> _EXCERPTED TEXT_
>>>>>
Change the stash documentation and examples to document pop in its own
right (and apply in terms of pop), and use stash/pop in the examples.

Signed-off-by: Thomas Rast <trast@xxxxxxxxxxxxxxx>
---

I meant to write this for a while now, but never got around to it.

Jeff King wrote:
> On Fri, May 15, 2009 at 09:57:20AM +0900, Miles Bader wrote:
> > I don't understand why you say this -- sure "drop" is dangerous, but
> > that's exactly why you should use "pop" instead, because it makes sure
> > the changes are _somewhere_.  I found with the old (pre-"pop") stash,
> > I'd often end up in a situation where I'd lose track of whether I had
> > done a stash apply or not, and the risk of inadvertently doing a drop
> > _without_ a corresponding apply was very real.
> 
> "pop" doesn't always succeed. If you have conflicts in applying, then
> you end up with conflict markers, and the stash remains. You then fix up
> and commit as you see fit, but your stash is still there. So this bash
> prompt will nag you, which I think is what Thomas was complaining about
> (but perhaps the nagging would then convince you to keep a cleaner stash
> area by dropping the resolved stash).

Actually I was mostly concerned about dropping the stashes at all.
But I guess if you treat the stash as a short-term stack that holds a
change or two while you're working on something else, stash/pop fits
better.

I'd still prefer some configurability in the original patch, as I
think nagging the user into discarding data is a bad thing, even
though I now agree that if the 'pop' actually went through, it's not
really discarded.  (Also, ISTR a discussion about automatic gc'ing of
the stash reflog where a few people said they expect to hit any
reasonably short time limit in some of their repos and thus risk
losing work; regardless of cleanup disclipline, they would also have
the prompt on all the time).
<<<<<
> _INFORMATION SUPPLIED_
>>>>>
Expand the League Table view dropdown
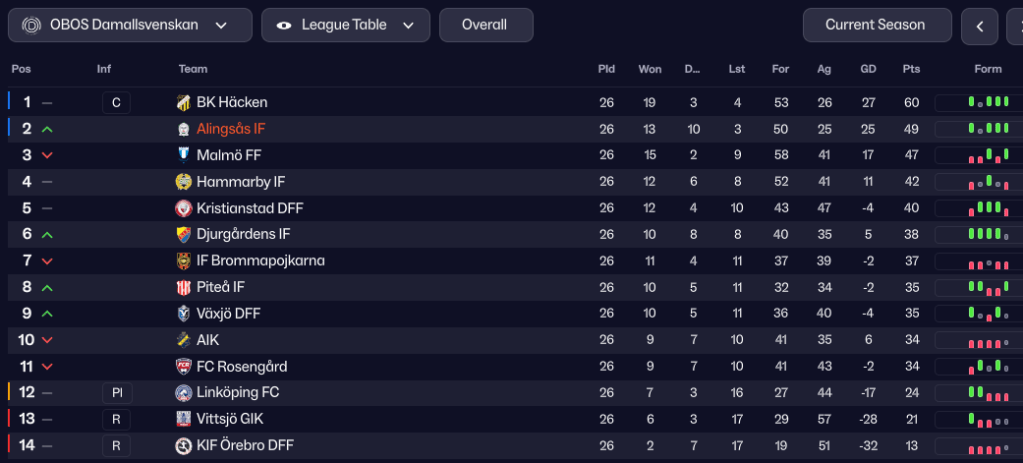This screenshot has width=1023, height=463. pyautogui.click(x=346, y=25)
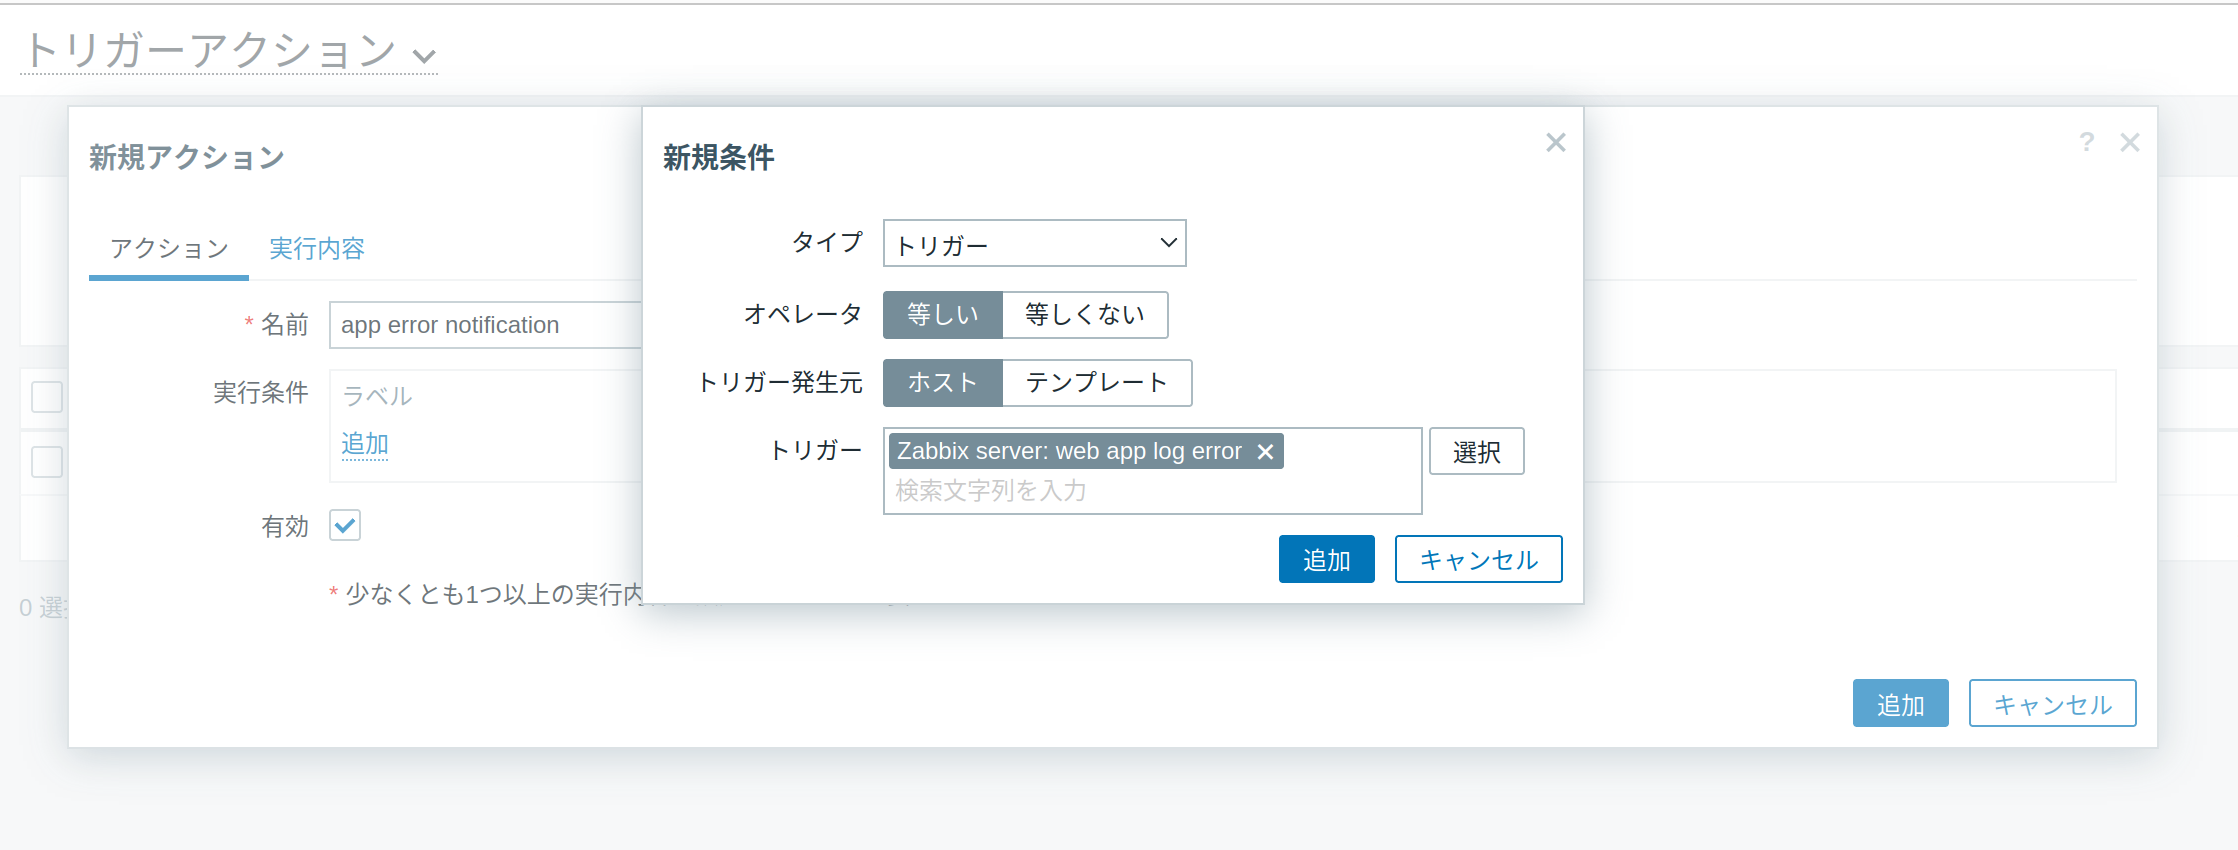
<<<<<
> _WHAT NEEDS TO BE DONE_
Reproduce the passage of the patch message starting with "I'd still prefer" and going on through "all the time).". The listing comes from a different source than the patch message.

> _RESPONSE TO THIS TASK_
I'd still prefer some configurability in the original patch, as I
think nagging the user into discarding data is a bad thing, even
though I now agree that if the 'pop' actually went through, it's not
really discarded.  (Also, ISTR a discussion about automatic gc'ing of
the stash reflog where a few people said they expect to hit any
reasonably short time limit in some of their repos and thus risk
losing work; regardless of cleanup disclipline, they would also have
the prompt on all the time).